▶ **What the exercise asks**
Collect every line in the listing below that contains the word "pixels", and copy each one in full.

▶ **Data supplied**
====

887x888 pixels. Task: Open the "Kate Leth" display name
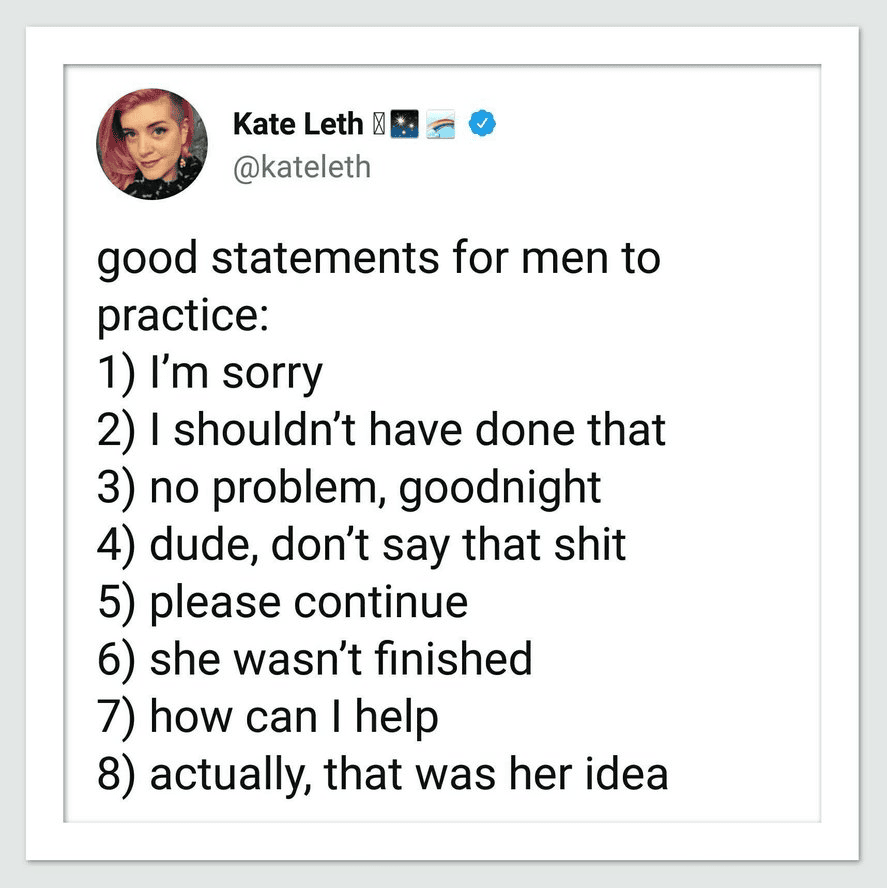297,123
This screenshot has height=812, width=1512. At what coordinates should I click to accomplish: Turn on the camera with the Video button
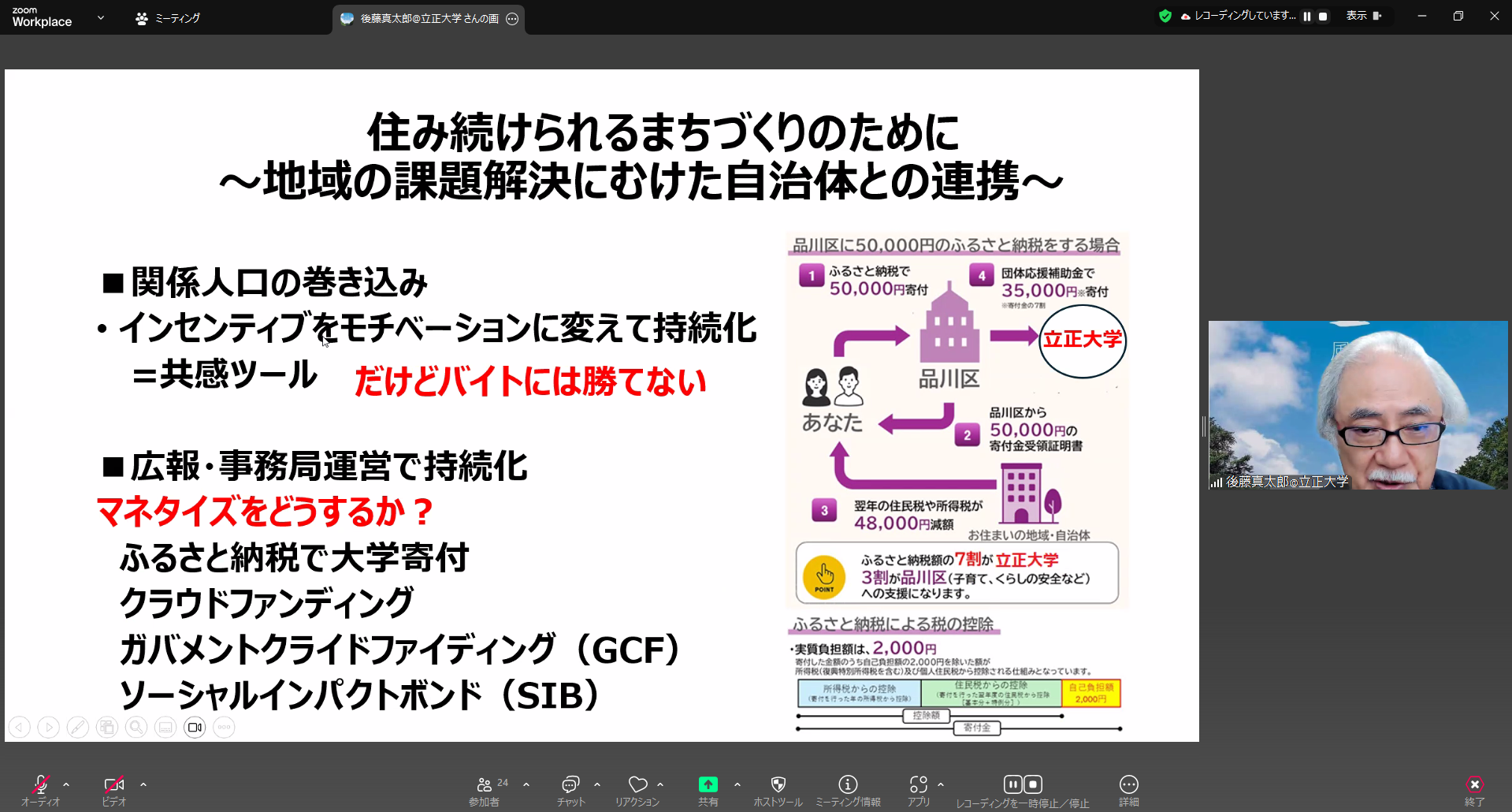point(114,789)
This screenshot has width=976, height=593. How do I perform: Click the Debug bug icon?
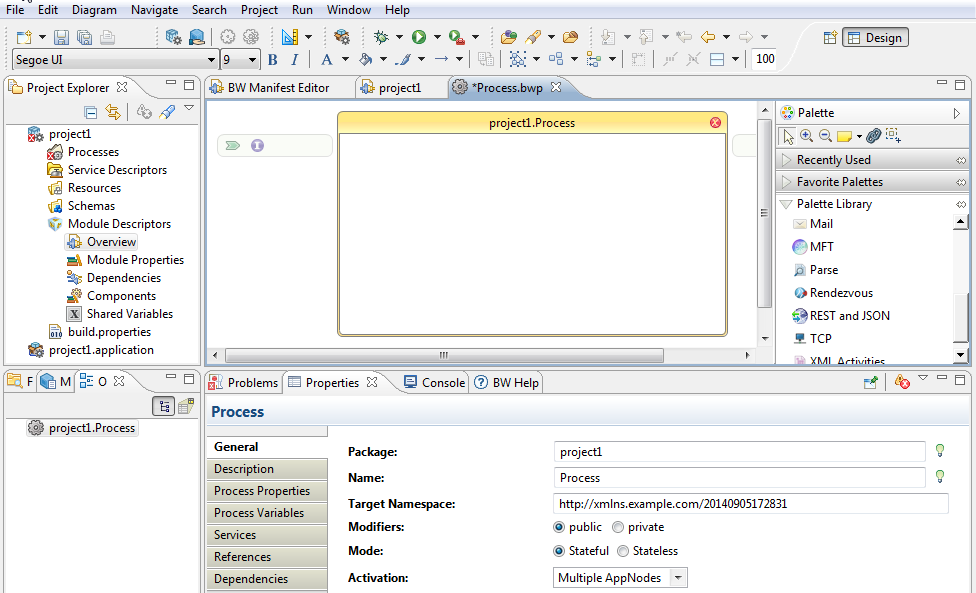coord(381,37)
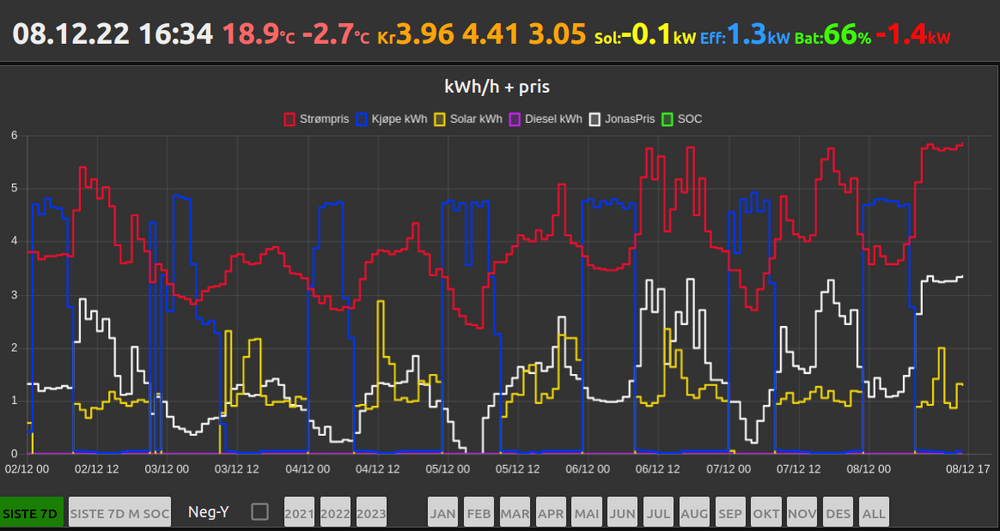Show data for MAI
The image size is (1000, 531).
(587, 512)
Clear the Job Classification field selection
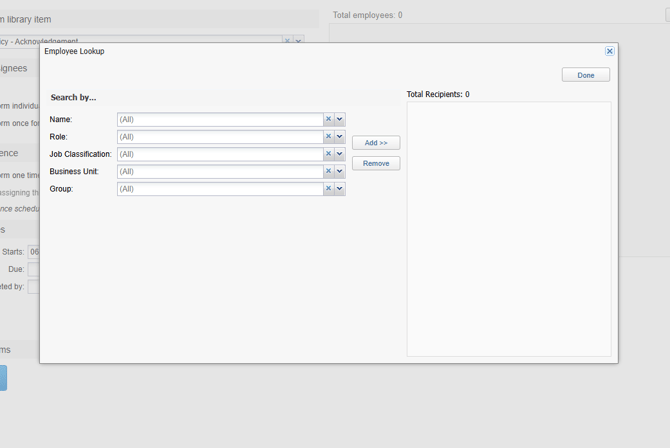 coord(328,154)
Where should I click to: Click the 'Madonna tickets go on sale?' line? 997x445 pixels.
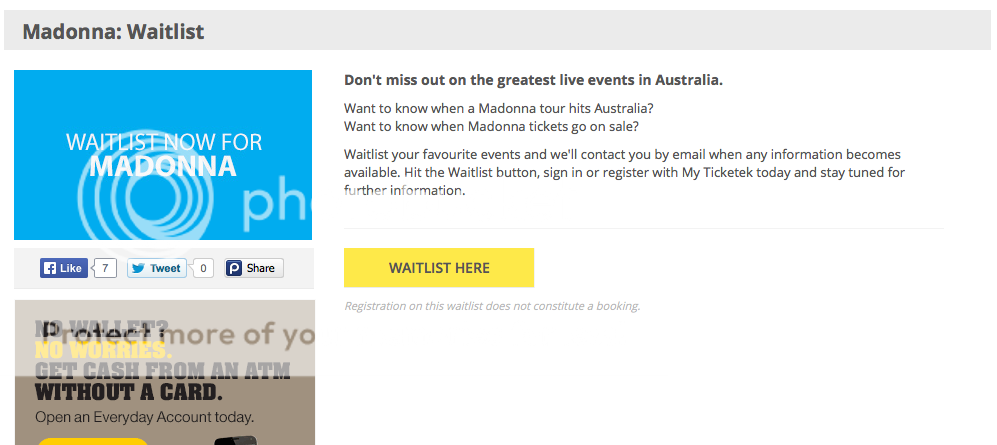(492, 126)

====

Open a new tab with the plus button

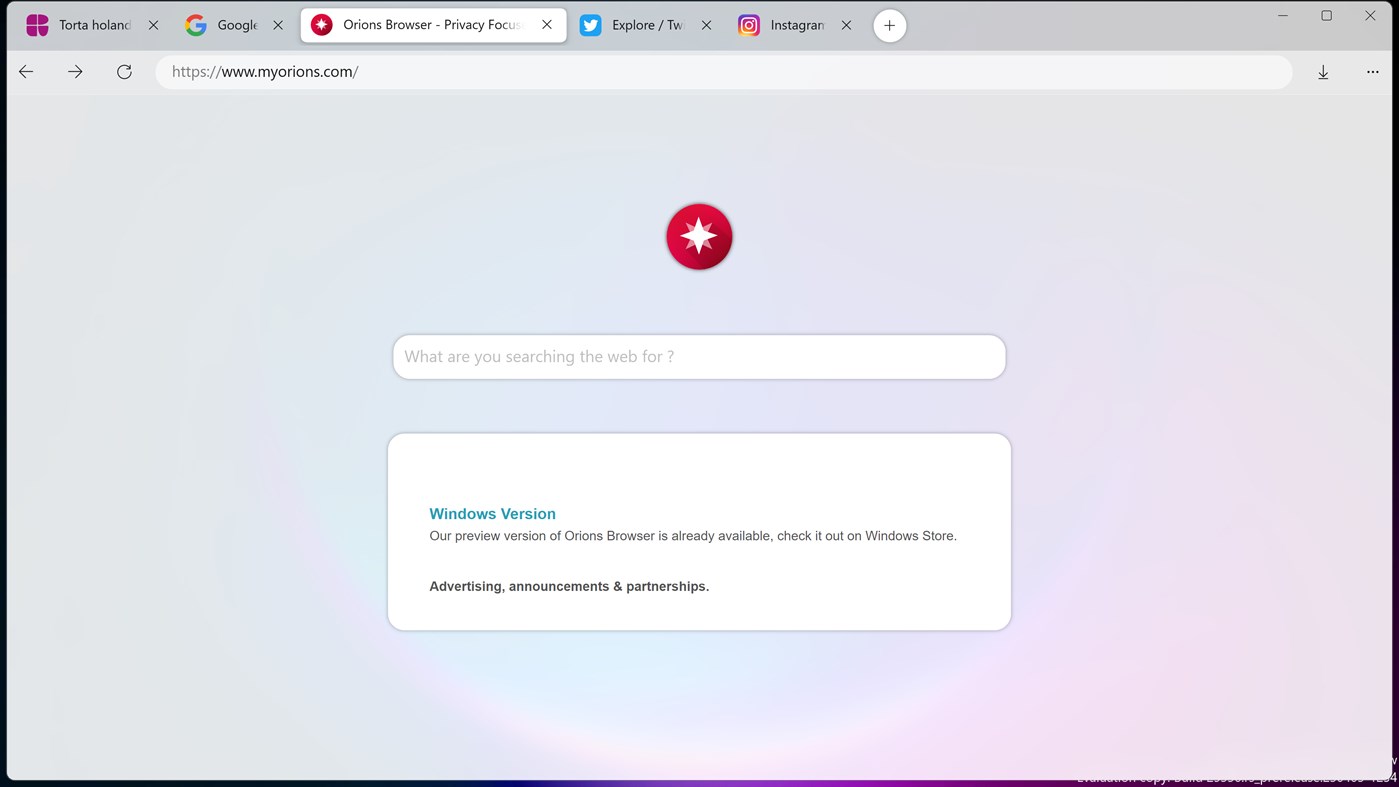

====

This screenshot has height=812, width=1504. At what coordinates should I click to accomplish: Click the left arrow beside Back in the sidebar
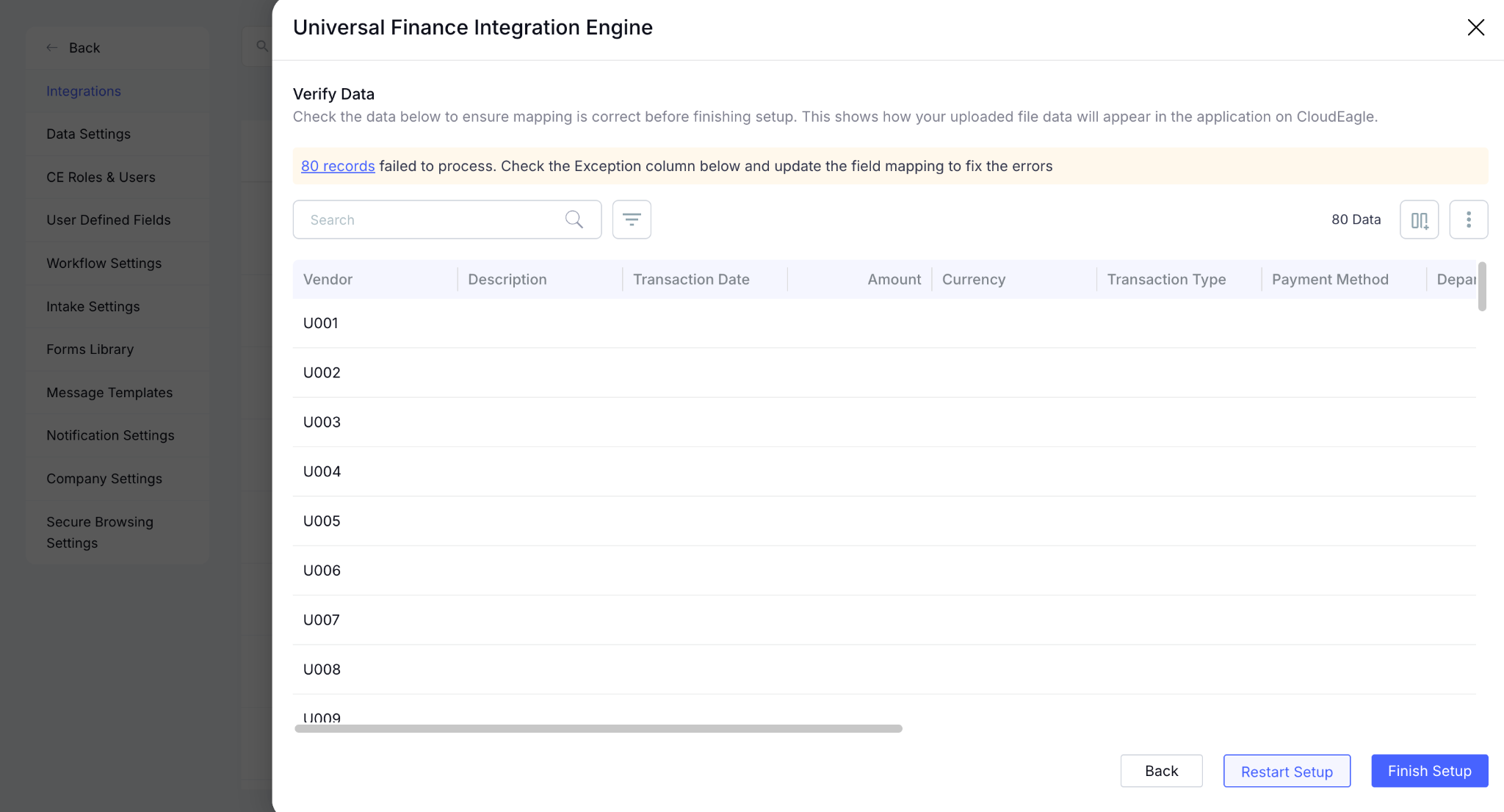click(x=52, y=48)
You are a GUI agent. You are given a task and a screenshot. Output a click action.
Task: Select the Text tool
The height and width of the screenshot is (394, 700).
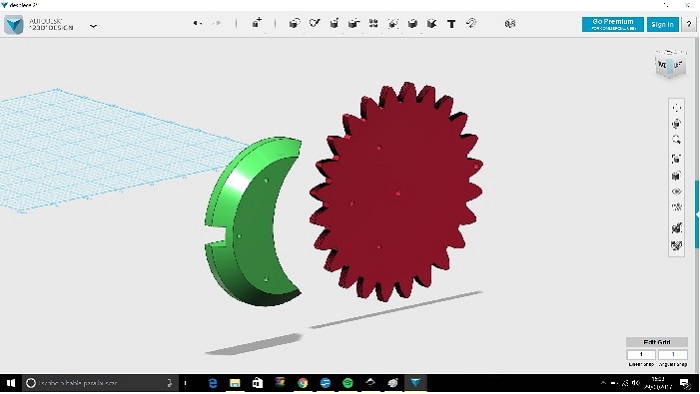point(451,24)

====

▶ **Reply to the task**
887x888 pixels. Task: Open the "Kate Leth" display name
Where should I click to: Click the 'Madonna tickets go on sale?' line? 997x445 pixels.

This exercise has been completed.